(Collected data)
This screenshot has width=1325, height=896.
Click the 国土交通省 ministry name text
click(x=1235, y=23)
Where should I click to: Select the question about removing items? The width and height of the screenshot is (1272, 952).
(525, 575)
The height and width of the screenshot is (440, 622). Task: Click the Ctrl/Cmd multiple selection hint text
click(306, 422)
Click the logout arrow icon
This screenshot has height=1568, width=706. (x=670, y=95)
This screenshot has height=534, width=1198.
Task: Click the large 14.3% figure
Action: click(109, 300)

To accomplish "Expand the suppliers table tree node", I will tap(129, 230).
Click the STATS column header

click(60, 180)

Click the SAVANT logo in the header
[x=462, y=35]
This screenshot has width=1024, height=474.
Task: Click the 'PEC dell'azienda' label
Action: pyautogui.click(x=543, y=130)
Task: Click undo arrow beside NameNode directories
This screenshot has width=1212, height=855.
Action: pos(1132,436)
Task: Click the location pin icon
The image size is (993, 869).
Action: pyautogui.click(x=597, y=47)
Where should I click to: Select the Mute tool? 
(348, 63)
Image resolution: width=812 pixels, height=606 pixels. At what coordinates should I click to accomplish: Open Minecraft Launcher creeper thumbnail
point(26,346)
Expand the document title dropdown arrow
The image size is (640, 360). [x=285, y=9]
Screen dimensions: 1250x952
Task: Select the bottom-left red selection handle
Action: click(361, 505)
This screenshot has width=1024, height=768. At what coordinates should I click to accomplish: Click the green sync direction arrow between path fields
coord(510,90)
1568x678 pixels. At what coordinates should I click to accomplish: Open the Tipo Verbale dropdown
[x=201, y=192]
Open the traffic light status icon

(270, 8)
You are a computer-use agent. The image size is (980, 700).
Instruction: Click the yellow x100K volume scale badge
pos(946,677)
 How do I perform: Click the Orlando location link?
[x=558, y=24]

Task item :: Beginning with the line that has "Open the traffic light status icon", set down every line of the entries above through the final one, unchanged.

Exercise output ::
Open the traffic light status icon

(270, 8)
You are a computer-use agent. The image size is (980, 700).
Instruction: Click the yellow x100K volume scale badge
pos(946,677)
 How do I perform: Click the Orlando location link?
[x=558, y=24]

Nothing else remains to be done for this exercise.